* Written task *
Could you scale the listing from the line that contains "Komody (271, 706)" through the line that contains "Łóżka dziecięce (98, 638)", both ends included, by repeating each line with its item name and multiplying every x and y coordinate by 0.45, rounded to whole numbers with halves going up?

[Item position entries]
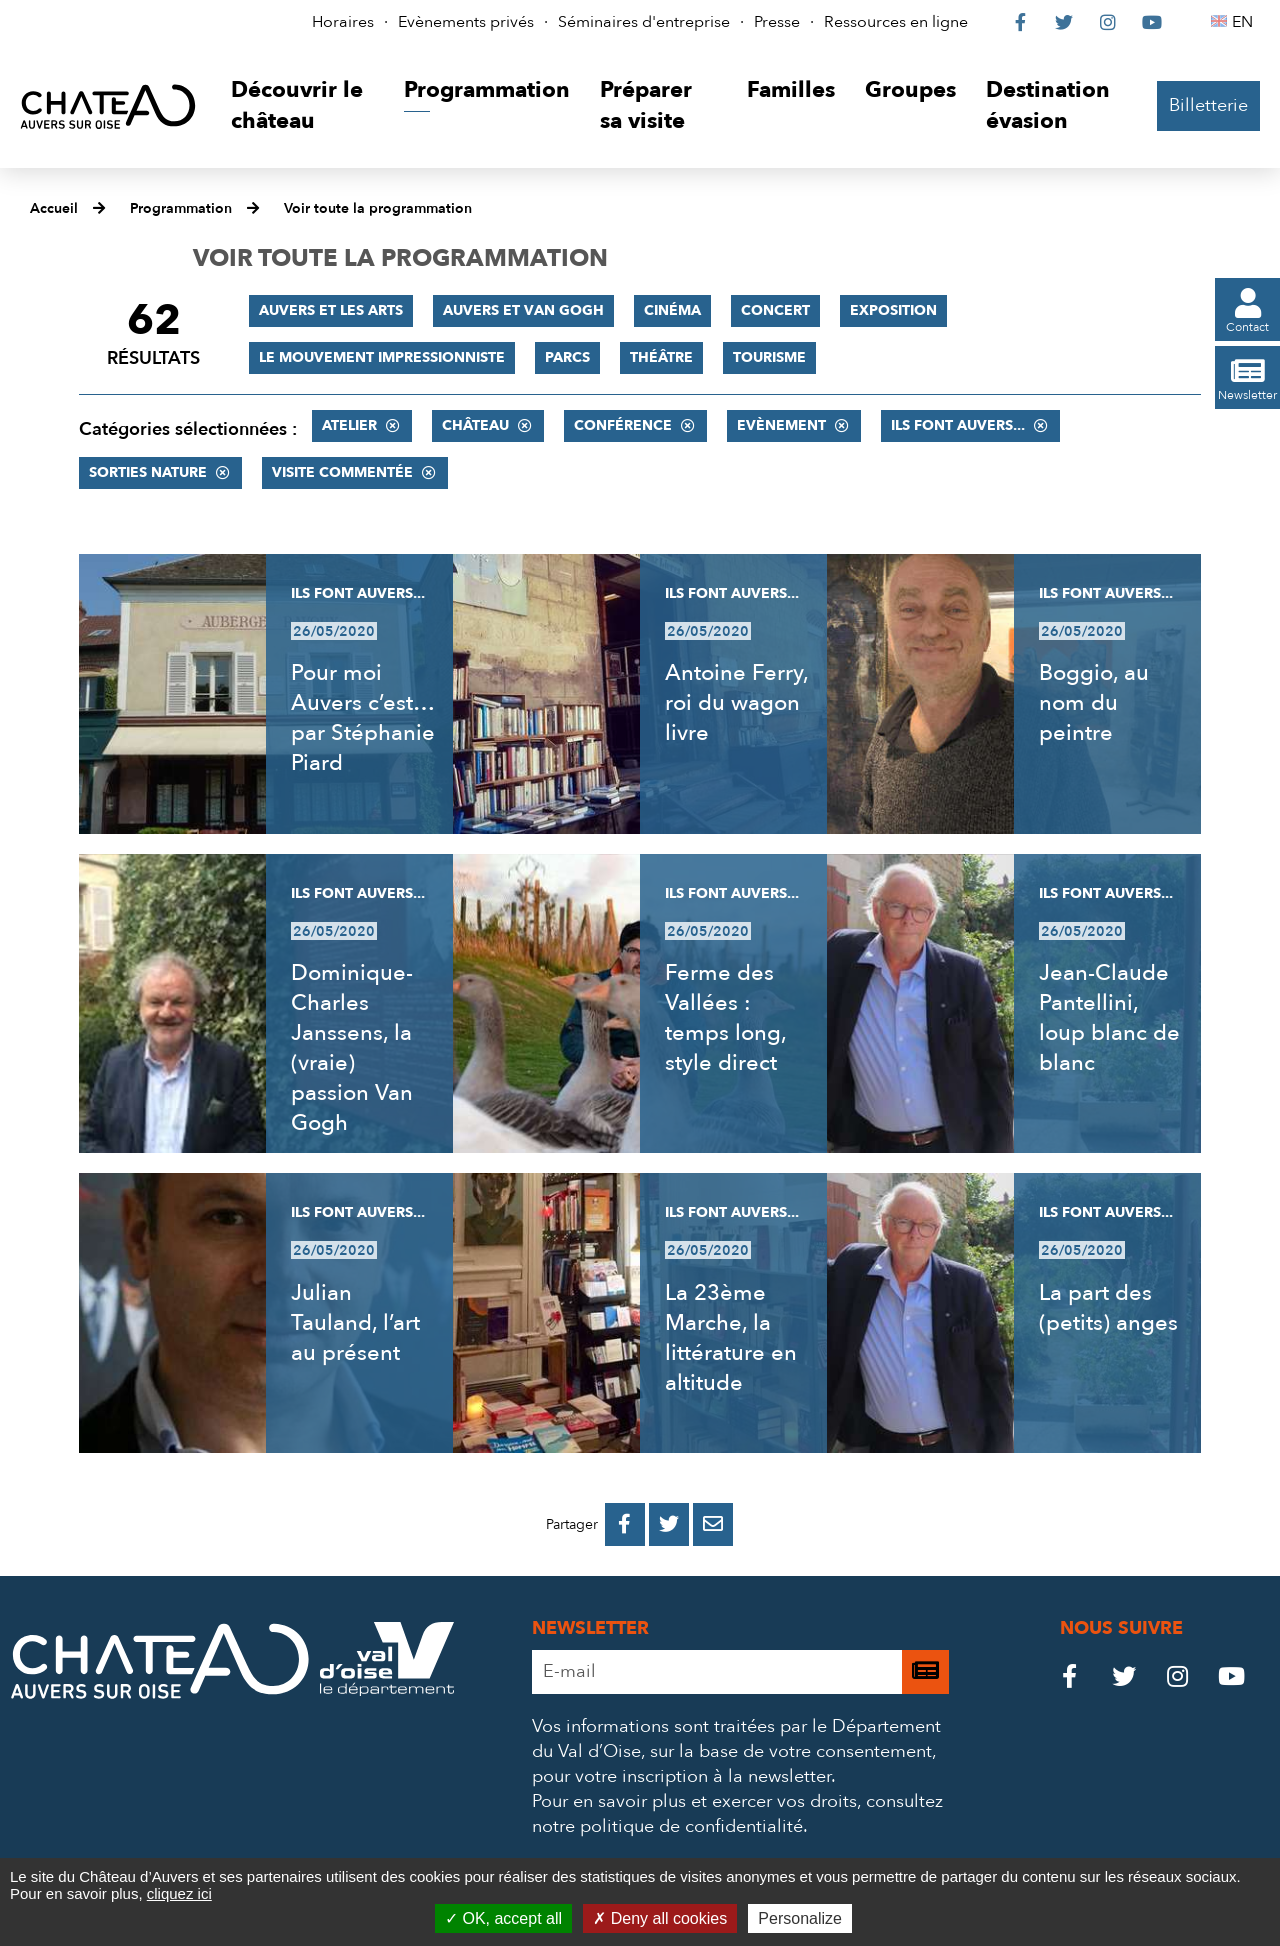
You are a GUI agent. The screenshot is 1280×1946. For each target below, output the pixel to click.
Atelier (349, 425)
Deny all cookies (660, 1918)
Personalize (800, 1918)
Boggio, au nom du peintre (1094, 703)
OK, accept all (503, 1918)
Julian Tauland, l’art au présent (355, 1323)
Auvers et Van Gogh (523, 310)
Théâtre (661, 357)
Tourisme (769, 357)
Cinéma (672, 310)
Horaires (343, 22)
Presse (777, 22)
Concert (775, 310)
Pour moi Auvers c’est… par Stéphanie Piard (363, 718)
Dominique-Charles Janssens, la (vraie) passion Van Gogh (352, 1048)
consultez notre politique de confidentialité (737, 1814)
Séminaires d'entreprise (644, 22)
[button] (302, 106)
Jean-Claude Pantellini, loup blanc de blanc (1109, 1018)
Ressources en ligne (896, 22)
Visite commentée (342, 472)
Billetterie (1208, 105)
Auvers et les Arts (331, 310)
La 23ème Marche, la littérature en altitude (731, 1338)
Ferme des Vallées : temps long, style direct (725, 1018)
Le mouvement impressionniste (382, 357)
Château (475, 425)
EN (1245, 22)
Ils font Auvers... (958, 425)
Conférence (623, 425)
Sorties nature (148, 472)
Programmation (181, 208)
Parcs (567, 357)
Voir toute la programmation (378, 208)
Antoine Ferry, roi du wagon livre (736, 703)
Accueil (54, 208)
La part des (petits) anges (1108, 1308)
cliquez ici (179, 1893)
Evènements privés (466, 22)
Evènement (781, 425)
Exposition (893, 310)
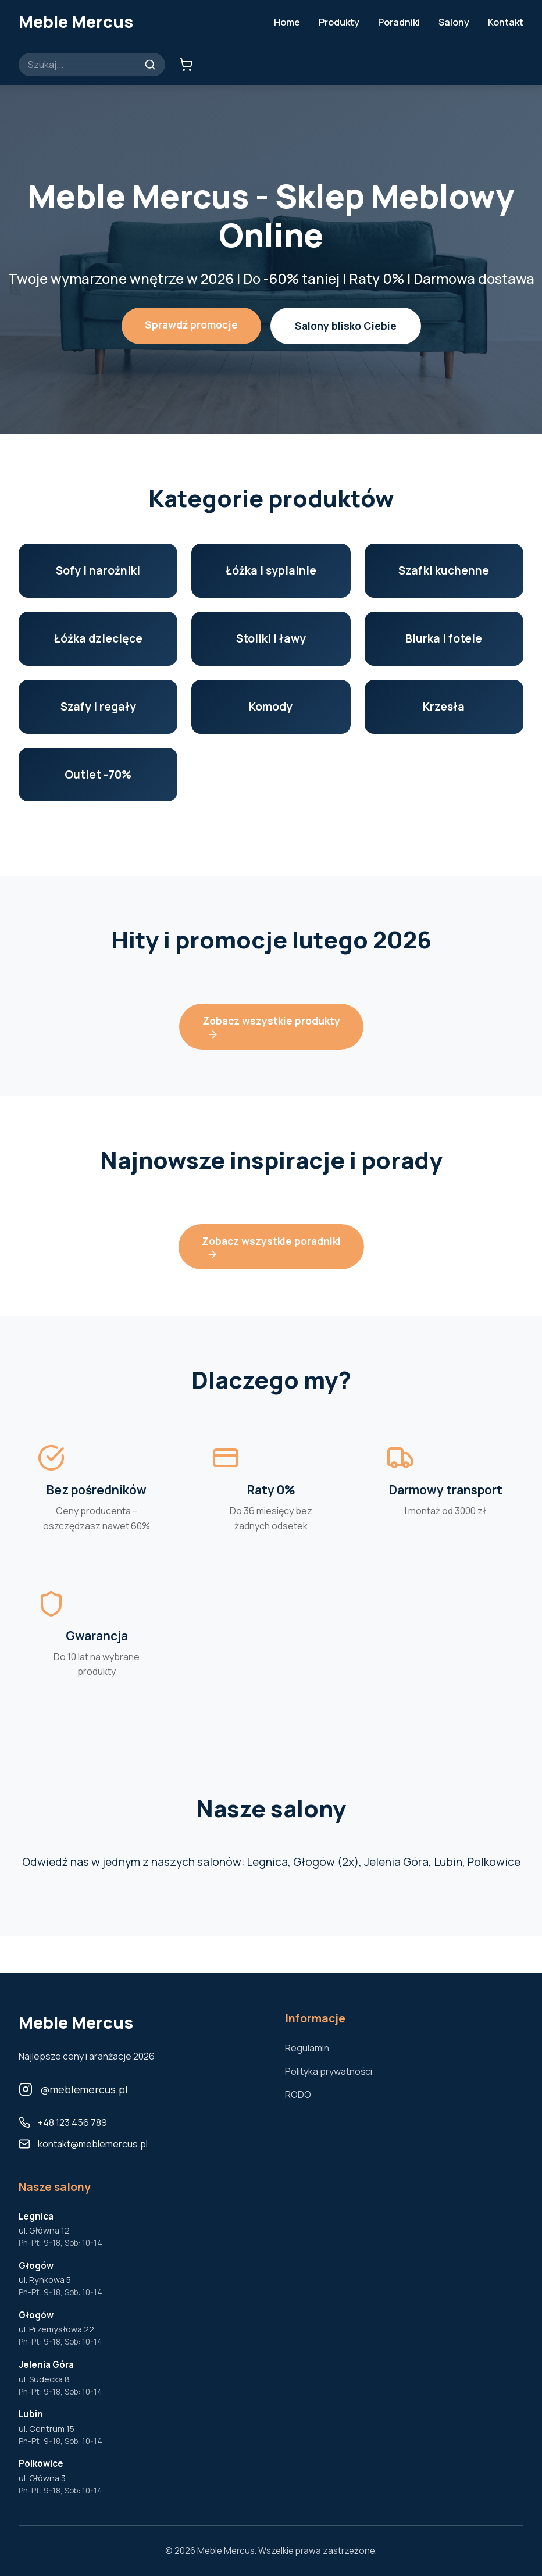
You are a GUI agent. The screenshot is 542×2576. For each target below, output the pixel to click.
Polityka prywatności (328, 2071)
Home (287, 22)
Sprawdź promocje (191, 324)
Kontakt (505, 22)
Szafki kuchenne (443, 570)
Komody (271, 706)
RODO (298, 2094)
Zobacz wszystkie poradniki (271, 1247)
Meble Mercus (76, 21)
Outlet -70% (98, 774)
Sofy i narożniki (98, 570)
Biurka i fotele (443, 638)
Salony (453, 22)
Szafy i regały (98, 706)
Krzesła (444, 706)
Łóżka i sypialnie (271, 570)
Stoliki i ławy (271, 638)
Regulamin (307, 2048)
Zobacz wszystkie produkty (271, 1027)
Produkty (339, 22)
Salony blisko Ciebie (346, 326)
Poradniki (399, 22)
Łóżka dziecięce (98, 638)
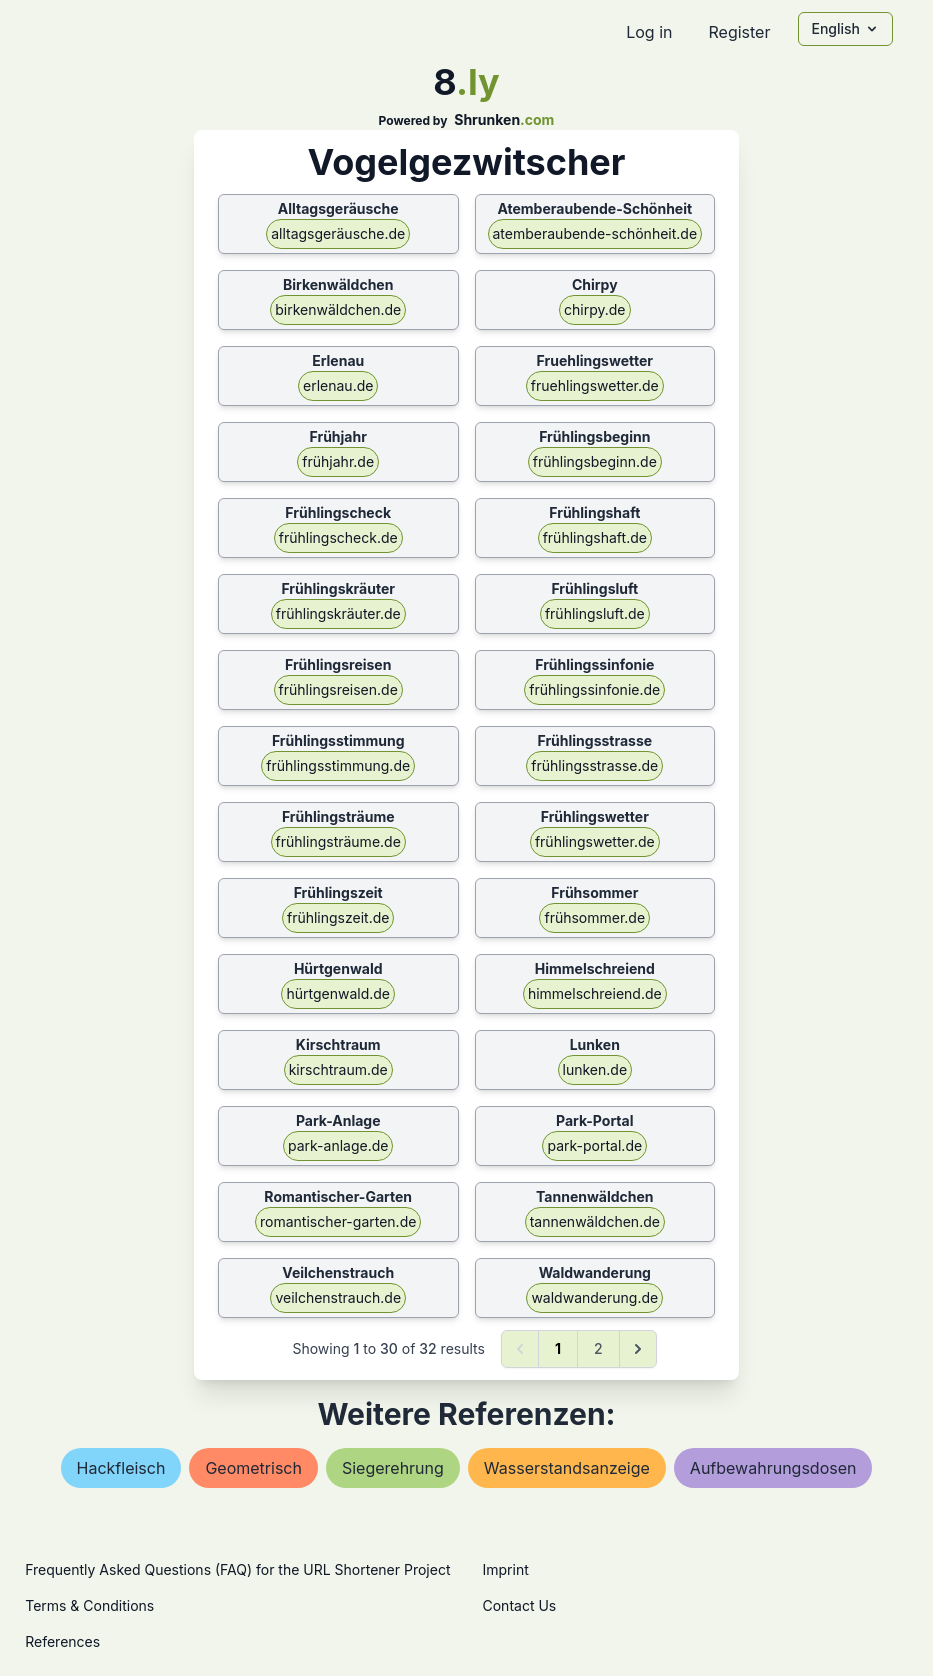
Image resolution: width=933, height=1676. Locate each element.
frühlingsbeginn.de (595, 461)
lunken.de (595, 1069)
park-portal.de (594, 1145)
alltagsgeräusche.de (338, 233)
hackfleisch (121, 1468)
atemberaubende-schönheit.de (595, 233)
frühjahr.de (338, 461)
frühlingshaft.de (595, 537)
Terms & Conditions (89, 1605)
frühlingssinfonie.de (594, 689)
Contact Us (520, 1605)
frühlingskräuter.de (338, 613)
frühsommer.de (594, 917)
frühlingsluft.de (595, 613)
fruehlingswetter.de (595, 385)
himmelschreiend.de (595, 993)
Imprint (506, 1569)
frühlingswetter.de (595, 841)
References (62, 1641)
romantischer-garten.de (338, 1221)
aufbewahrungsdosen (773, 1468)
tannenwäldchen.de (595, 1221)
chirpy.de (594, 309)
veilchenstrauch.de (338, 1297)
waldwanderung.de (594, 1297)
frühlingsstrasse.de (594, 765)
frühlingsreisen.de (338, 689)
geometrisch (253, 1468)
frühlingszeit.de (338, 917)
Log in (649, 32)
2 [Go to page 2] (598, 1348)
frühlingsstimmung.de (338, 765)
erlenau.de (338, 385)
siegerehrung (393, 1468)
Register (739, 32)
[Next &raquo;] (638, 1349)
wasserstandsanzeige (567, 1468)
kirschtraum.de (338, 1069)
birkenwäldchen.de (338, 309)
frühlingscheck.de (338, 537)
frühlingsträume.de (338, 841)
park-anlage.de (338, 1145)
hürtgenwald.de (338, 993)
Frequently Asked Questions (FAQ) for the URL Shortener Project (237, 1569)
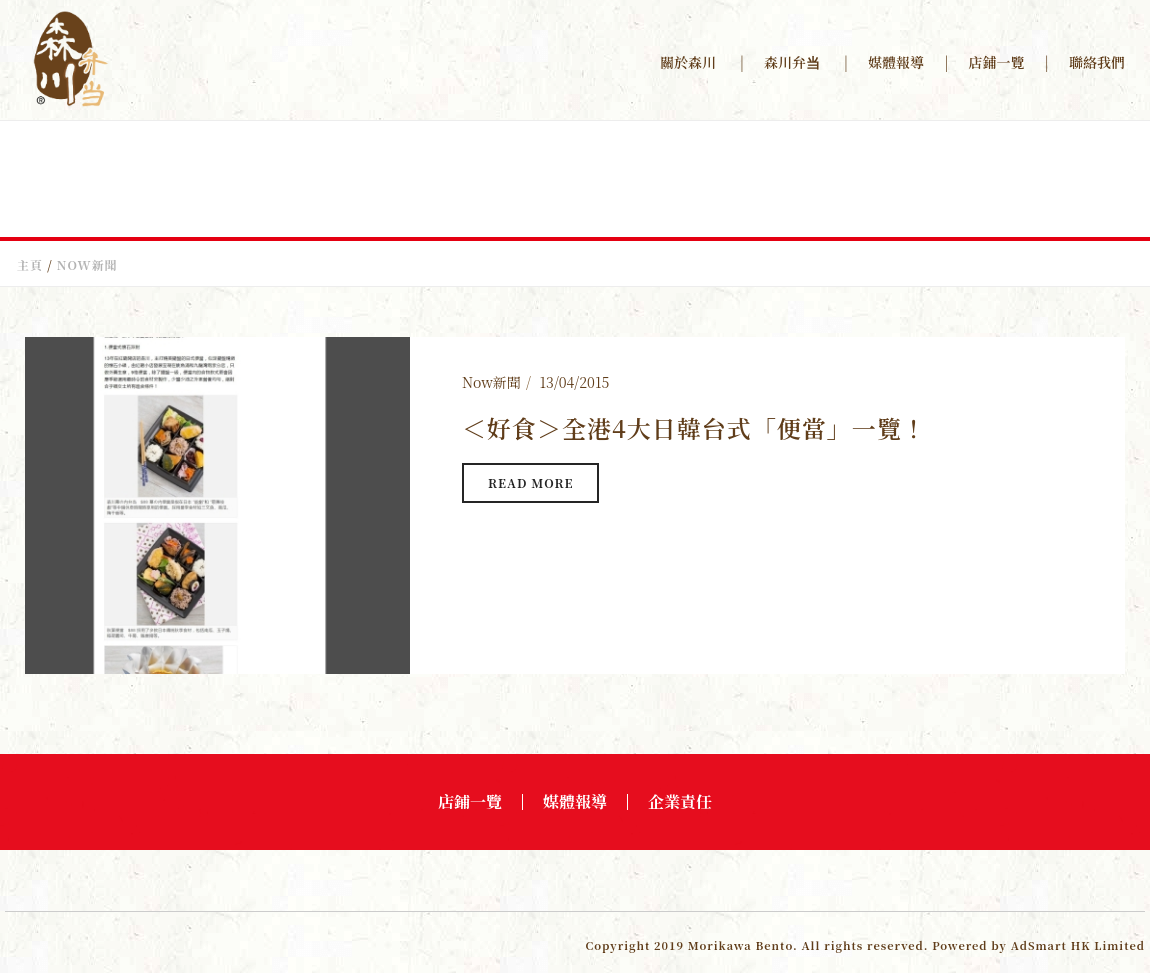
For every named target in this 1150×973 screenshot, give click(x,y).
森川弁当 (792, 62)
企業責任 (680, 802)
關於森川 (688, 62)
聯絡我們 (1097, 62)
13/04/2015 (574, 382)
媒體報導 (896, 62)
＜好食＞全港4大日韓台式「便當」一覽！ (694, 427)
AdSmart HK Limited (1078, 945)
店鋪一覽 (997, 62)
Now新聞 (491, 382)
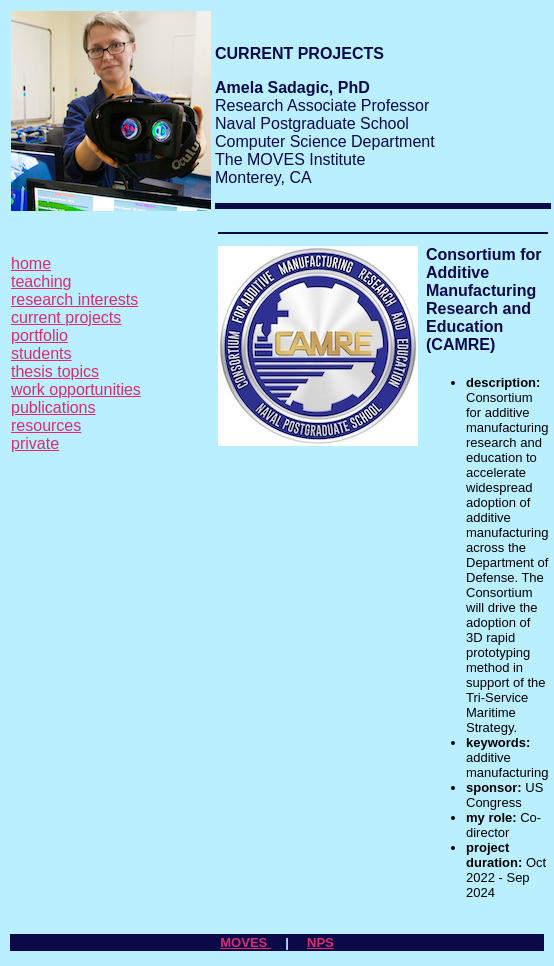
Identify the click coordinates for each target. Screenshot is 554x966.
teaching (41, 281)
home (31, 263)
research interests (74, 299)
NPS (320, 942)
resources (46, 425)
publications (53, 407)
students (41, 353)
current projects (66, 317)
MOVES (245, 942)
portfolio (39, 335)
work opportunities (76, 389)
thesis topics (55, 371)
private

* Exercise output *
Komody (122, 318)
RODO (134, 942)
Zobacz wszystkie poradniki (122, 561)
Meble Mercus (34, 9)
Outlet -70% (44, 348)
Sofy i narożniki (44, 257)
Biurka i fotele (199, 287)
Salony (204, 10)
Szafy i regały (44, 318)
Krzesła (200, 318)
Łóżka i sypialnie (122, 257)
Stoliki i ławy (122, 287)
Regulamin (138, 922)
Zobacz wszystkie produkty (122, 462)
Produkty (153, 10)
Salony blisko Ciebie (156, 147)
Poradniki (180, 10)
Łóżka dziecięce (44, 287)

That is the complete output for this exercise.